- [Exercise instructions]: With all pictures excluded, restate the records that follow exactly as written.

Dataset records
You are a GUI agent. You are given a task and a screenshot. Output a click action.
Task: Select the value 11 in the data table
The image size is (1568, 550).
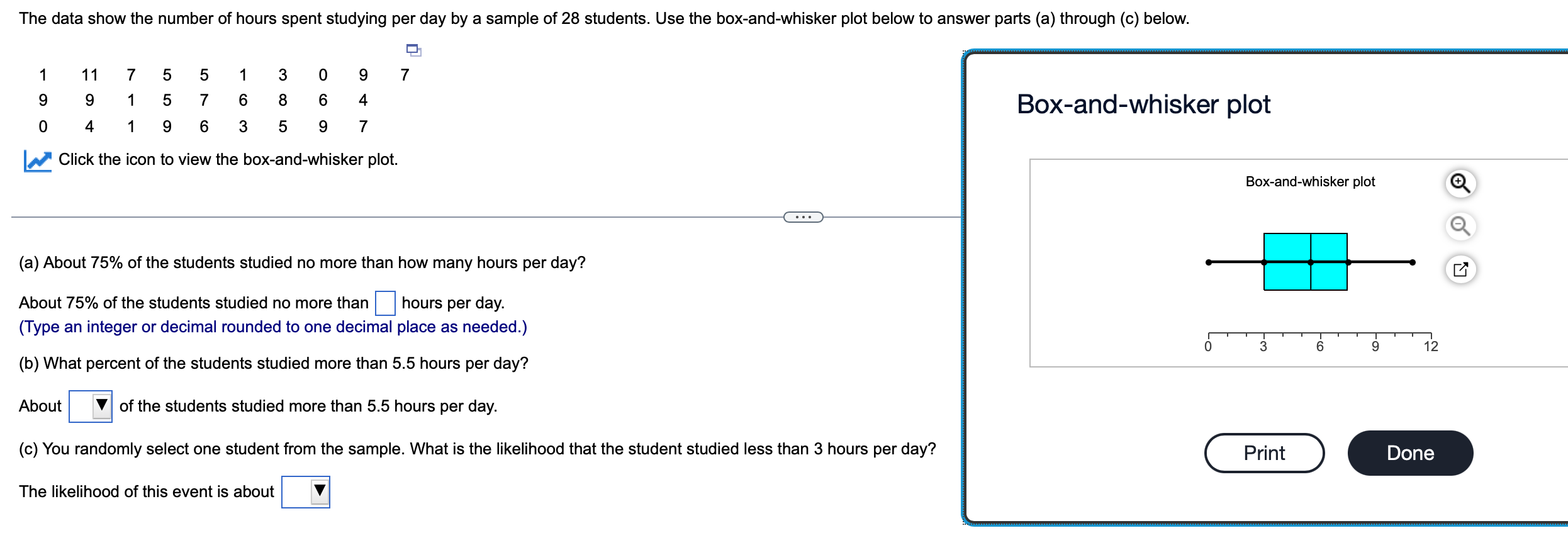tap(89, 74)
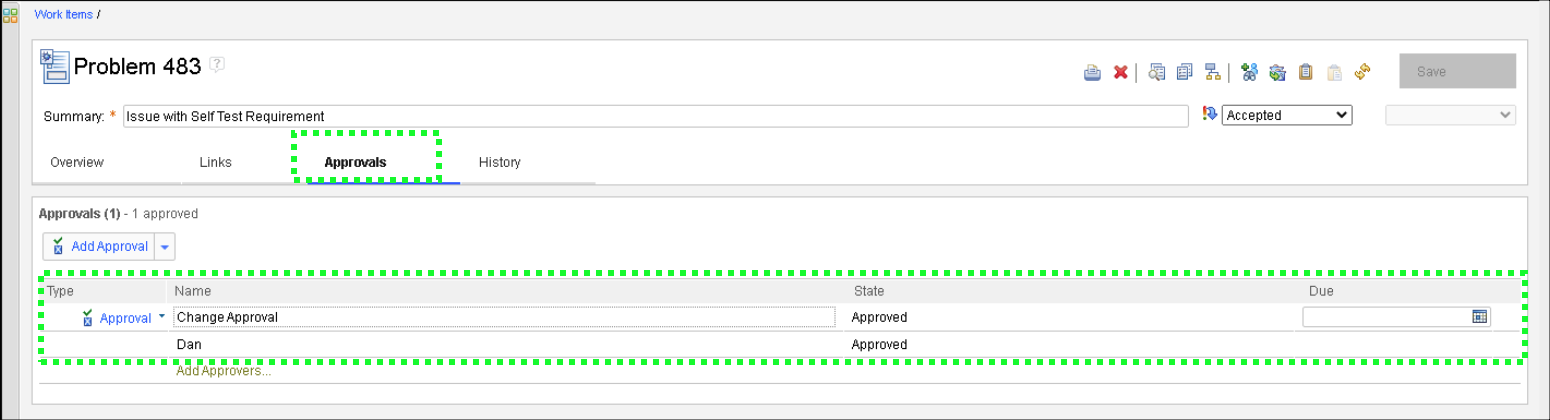Click the subscribe user binoculars icon
The image size is (1550, 420).
point(1248,72)
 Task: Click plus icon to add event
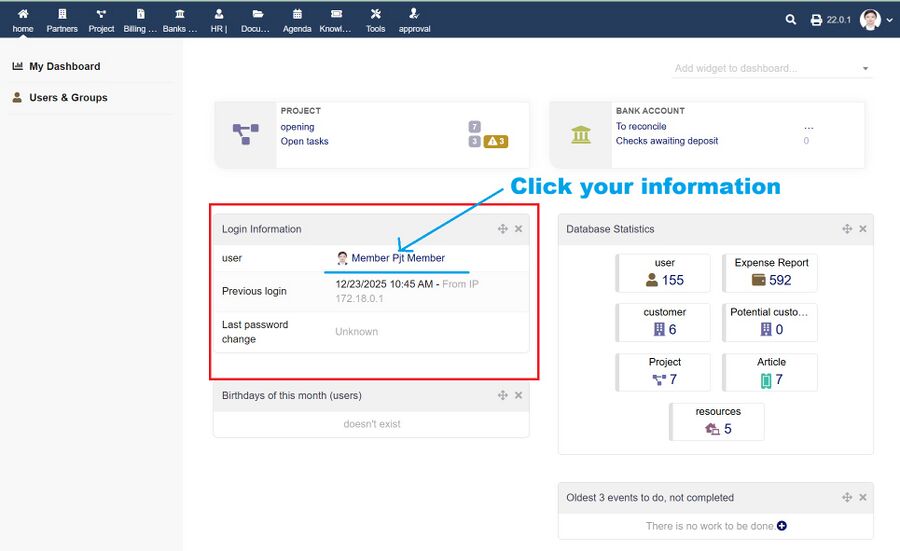coord(782,526)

- [Response box]:
You are a GUI agent. You are given a task and a screenshot. Output a click action.
Task: Select the value 11 in the data table
The image size is (1568, 550).
tap(89, 74)
Click the subscribe user binoculars icon
The image size is (1550, 420).
point(1248,72)
 Task: Click plus icon to add event
coord(782,526)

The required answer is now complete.